Copestake’s current research explores the development of semantic models compatible with broad-coverage computational processing, as well as combining distributional semantics with model-theoretic accounts and establishing the performance of deep learning systems according to linguistic criteria. She has worked on a variety of application areas including scientific text processing, information extraction, augmentative and alternative communication, machine translation, natural language interfaces, lexical acquisition, and tools for lexicographers.
LLMs and the Information Layer
In 2007, shortly before she died, Karen Spärck Jones briefly discussed the prospect of a natural language “Information Layer,” which she conceptualized as an integral part of computer systems. In this view, the Information Layer is “the vast language stuff that exists electronically” and is seen not as something external to which applications such as browsers interface, but as a resource that computer systems in general could exploit dynamically, using relatively straightforward techniques.
In this talk, I want to discuss and develop this idea in the context of modern large language models (LLMs). Most natural language processing (NLP) applications have always been oriented towards human users. The main exceptions are text (or speech) categorization and information extraction, which produce output according to a relatively simple, predefined ontology. As more complex and more autonomous computer systems are developed, the need for flexible processing of language and other modalities to support their operations becomes ever greater, requiring something well beyond conventional information extraction. Systems incorporating LLMs could support such needs, and indeed, also support the use of natural language for communication between systems, but there are many complications and risks. Conceptualizing system architectures in terms of a common Information Layer could allow us to take a less piecemeal approach to system development and regulation.

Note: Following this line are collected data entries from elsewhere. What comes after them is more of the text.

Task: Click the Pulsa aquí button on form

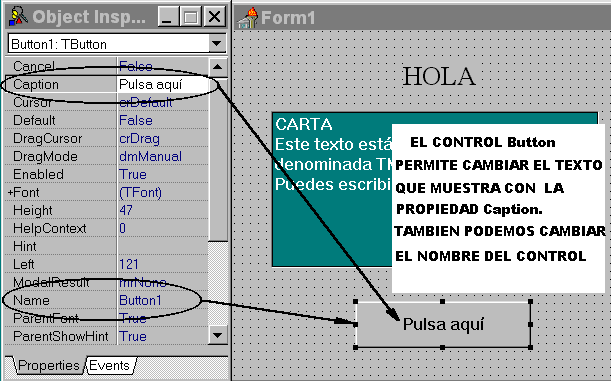Action: (x=443, y=324)
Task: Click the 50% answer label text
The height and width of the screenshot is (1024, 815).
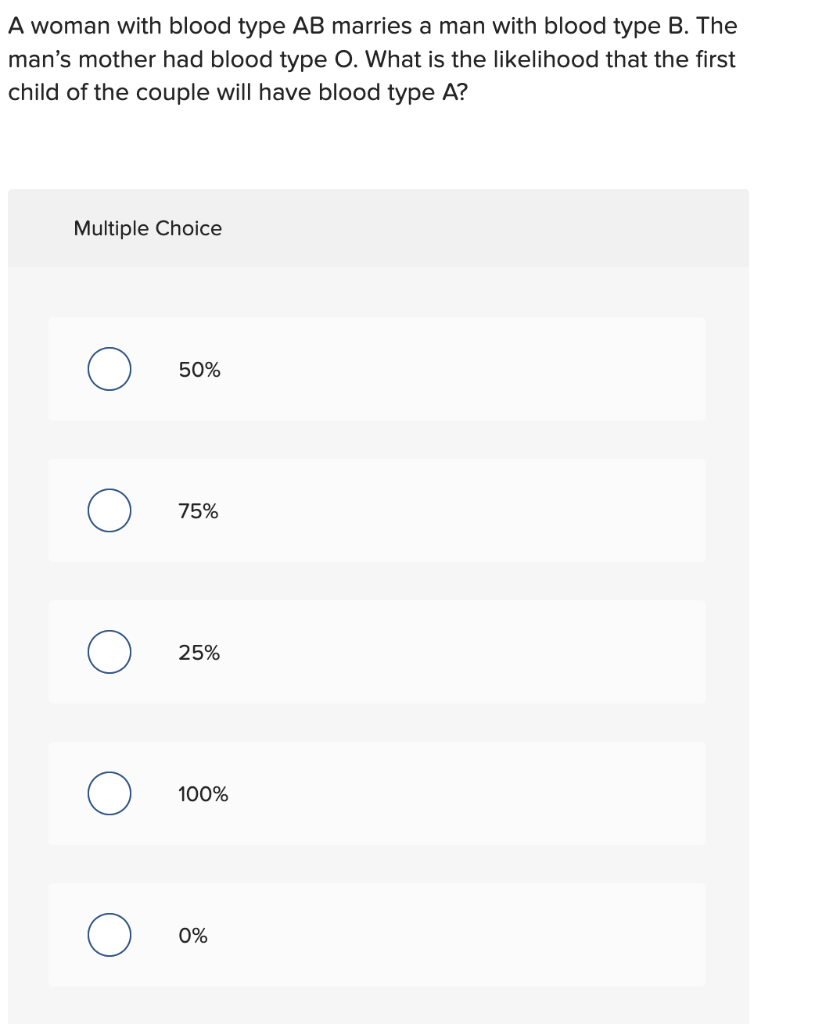Action: (x=197, y=369)
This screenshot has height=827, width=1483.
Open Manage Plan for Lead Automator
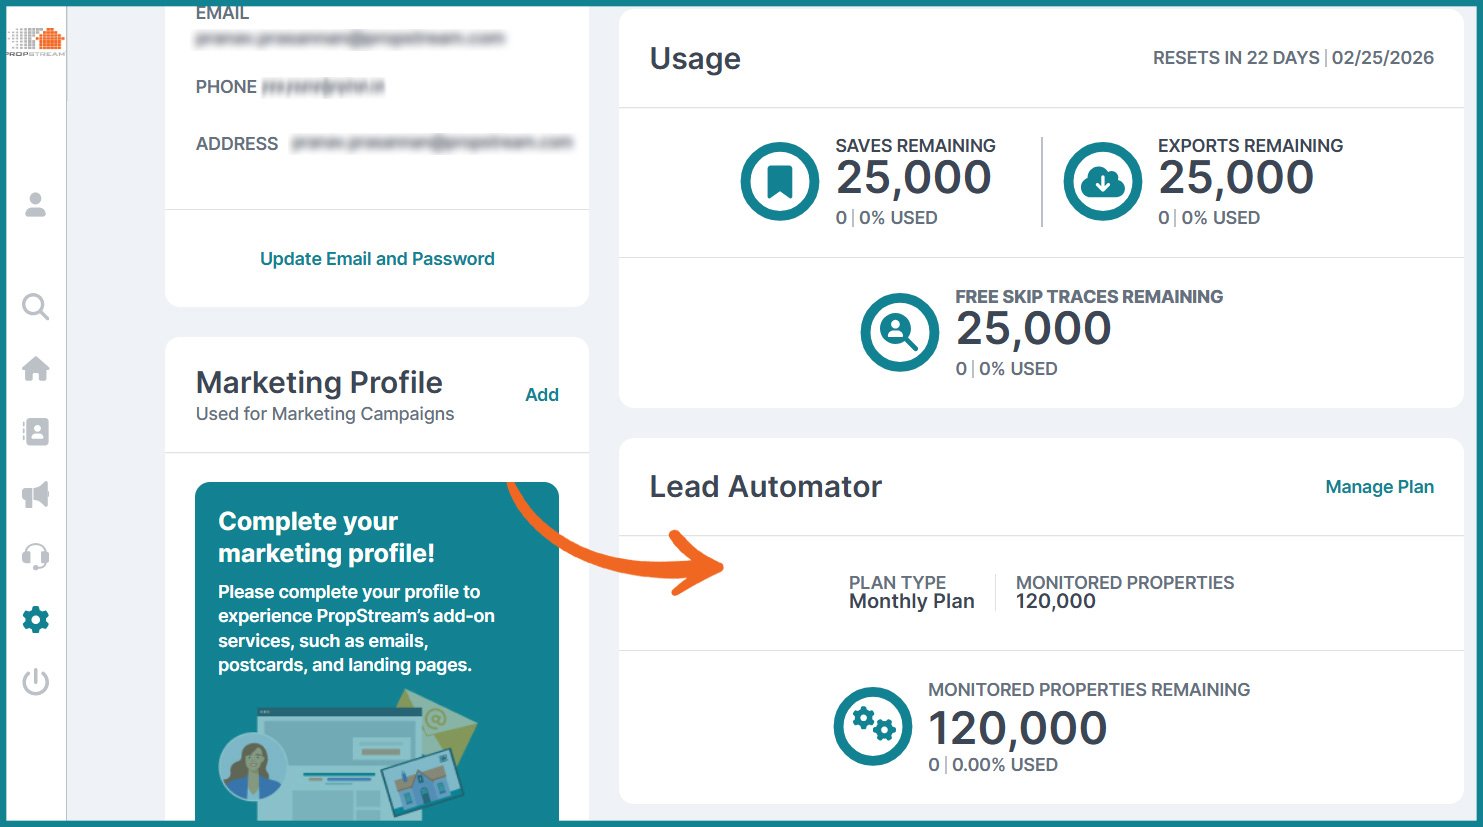click(x=1379, y=487)
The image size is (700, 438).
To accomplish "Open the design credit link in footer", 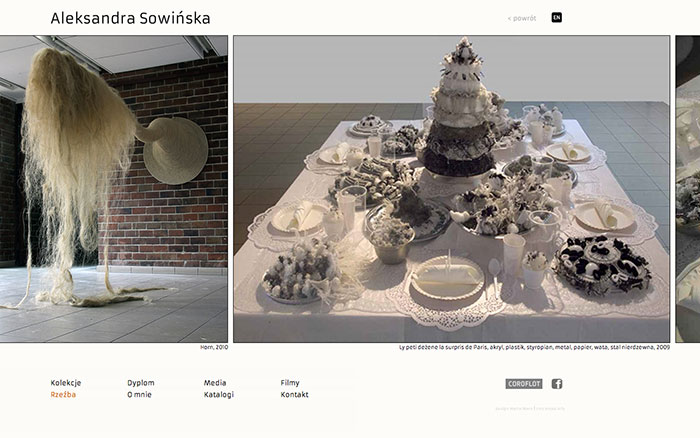I will 514,409.
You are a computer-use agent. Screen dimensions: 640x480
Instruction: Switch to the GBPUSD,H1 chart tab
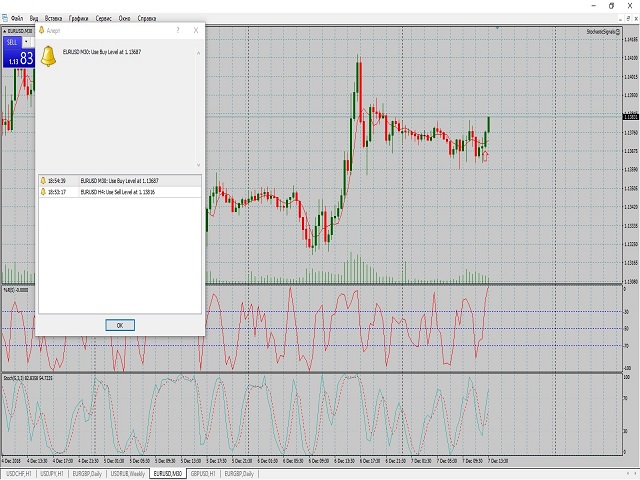point(204,472)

Ann Copestake is a professor of computational linguistics in the Department of Computer Science and Technology at the University of Cambridge. Her research involves developing computer models of human languages (or, more precisely, models of some aspects of human languages). In conjunction with DELPH-IN, an informal international consortium, she has developed software that has been used to develop formal computational accounts of the syntax and compositional semantics of many different languages. Her current research mainly concerns the development of models of semantics that are compatible with broad-coverage computational processing (parsing and generation). She is also interested in the formal aspects of combining distributional semantics with model-theoretic accounts and in utilizing DELPH-IN technology to establish the performance of deep learning systems according to linguistic criteria. She has worked on a variety of application areas including scientific text processing, information extraction, augmentative and alternative communication, machine translation, natural language interfaces, lexical acquisition, and tools for lexicographers.
To register for the event, visit the official event page.
The SRI Seminar Series brings together the Schwartz Reisman community and beyond for a robust exchange of ideas that advance scholarship at the intersection of technology and society. Seminars are led by a leading or emerging scholar and feature extensive discussion.
Each week, a featured speaker will present for 45 minutes, followed by an open discussion. Registered attendees will be emailed a Zoom link before the event begins. The event will be recorded and posted online.